UK Prime Minister Boris Johnson has been moved into intensive care, a day after being hospitalized with coronavirus. So, with the PM out of action, how will the British government function?

Temporary measures

Johnson was admitted to hospital for testing on Sunday, 10 days after testing positive for Covid-19. The PM was moved into intensive care on Monday night, after his condition “worsened,” his office said.

The prime minister had been working from isolation at home prior to his hospitalization, and Downing Street said on Monday that Foreign Secretary Dominic Raab would “deputise” for Johnson “where necessary” for the duration of his hospital stay.

Raab has already assumed some of Johnson’s duties. The foreign secretary chaired a Monday morning meeting of the government’s Cobra committee, and updated the nation that afternoon. 

No clear line of succession

Unlike the US, which sets out a 17-person line of succession should the president die or become otherwise incapacitated, the UK lacks a formal succession order. If Johnson’s condition worsens to the point of incapacitation or death, it falls on Britain’s reigning monarch to appoint a new leader at the request of the cabinet.
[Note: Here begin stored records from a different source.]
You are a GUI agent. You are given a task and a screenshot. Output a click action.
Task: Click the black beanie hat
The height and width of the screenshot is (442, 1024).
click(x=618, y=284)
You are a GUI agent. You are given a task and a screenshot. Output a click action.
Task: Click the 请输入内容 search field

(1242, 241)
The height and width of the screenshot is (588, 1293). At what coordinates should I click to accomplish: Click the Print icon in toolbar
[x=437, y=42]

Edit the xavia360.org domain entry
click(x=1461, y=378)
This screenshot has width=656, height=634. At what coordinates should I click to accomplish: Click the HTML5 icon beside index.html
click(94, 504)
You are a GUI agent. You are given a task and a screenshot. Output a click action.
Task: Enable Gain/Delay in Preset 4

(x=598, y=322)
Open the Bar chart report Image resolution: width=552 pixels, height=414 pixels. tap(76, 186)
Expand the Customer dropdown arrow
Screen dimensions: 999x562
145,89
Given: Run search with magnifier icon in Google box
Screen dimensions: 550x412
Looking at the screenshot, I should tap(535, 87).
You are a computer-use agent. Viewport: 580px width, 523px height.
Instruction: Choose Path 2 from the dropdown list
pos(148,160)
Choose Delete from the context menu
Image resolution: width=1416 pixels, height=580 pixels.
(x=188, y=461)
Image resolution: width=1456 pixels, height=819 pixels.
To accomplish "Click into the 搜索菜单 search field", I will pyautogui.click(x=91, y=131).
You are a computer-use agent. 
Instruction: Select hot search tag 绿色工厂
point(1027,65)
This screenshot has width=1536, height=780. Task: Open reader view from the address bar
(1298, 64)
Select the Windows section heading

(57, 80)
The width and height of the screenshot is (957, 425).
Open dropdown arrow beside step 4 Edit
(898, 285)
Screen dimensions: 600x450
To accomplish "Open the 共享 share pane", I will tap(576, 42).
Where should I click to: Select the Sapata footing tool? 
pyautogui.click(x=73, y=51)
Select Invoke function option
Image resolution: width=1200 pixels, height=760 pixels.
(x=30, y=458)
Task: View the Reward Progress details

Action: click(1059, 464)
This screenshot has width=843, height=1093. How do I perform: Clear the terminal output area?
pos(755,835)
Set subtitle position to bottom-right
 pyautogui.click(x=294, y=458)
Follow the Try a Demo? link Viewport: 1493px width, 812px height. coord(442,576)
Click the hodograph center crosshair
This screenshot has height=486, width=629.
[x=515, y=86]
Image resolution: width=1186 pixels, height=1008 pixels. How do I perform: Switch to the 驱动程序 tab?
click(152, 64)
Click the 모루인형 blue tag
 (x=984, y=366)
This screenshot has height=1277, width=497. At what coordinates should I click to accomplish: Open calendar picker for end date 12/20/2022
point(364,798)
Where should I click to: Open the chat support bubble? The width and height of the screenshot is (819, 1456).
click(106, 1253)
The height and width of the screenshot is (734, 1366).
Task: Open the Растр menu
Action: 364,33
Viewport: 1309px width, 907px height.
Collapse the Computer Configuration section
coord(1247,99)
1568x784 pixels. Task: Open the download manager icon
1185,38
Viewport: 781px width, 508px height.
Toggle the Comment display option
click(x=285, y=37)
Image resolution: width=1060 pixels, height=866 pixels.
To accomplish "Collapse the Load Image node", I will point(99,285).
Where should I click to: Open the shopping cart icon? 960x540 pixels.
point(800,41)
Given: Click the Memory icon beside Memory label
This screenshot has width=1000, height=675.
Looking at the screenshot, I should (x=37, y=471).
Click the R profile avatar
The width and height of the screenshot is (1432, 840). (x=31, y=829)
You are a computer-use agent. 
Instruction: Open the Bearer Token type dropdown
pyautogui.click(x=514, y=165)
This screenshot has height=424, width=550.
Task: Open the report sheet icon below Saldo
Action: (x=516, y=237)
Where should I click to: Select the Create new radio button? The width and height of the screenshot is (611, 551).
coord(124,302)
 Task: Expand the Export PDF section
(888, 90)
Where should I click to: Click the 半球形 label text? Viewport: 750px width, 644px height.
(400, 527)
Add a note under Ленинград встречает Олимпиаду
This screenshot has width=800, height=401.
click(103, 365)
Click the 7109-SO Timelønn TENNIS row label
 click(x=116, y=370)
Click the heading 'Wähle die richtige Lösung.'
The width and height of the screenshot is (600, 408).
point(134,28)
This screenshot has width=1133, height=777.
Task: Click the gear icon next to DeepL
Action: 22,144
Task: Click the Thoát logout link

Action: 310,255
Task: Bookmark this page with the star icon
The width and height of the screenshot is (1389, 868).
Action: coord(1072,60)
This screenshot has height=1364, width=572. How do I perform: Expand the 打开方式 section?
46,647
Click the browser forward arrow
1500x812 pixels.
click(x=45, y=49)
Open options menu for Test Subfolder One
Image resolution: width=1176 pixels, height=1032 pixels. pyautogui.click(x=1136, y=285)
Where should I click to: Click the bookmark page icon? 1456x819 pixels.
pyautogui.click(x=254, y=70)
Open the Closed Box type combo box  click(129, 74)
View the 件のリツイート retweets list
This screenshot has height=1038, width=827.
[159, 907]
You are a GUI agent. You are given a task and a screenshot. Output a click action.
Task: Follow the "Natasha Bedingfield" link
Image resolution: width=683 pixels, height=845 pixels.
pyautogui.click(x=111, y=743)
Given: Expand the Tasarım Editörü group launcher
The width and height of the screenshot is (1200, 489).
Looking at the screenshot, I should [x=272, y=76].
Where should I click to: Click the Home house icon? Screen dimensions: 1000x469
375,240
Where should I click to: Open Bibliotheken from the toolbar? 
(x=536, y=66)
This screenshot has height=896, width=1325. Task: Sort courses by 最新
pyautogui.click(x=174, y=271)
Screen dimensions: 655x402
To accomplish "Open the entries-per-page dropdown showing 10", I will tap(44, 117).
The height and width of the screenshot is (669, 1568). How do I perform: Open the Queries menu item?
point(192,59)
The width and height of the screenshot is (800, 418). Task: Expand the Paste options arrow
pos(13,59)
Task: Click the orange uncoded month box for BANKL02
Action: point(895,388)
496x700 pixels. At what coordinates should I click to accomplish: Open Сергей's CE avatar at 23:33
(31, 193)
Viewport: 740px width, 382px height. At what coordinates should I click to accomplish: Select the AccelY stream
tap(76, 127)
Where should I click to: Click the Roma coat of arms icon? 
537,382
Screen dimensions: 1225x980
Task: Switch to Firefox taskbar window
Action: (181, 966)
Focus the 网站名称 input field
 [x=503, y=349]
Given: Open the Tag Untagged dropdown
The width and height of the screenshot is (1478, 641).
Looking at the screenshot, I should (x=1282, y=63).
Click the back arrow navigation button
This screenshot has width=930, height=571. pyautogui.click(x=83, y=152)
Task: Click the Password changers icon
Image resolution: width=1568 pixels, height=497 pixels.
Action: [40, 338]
Until the queen formally appoints the successor, she would possess the power to issue emergency laws and regulations. The cabinet would nominate an acting PM to be confirmed by the queen, and would likely do so without a protracted debate. However, it’s still unclear in this case whether Raab would be the chosen candidate.

The system has been put to the test before, when then-Prime Minister Spencer Perceval was assassinated in 1812. On the recommendation of the cabinet, he was replaced by Lord Liverpool. However, the government then lost votes in parliament — and Liverpool was not confirmed as the new PM until about a month later.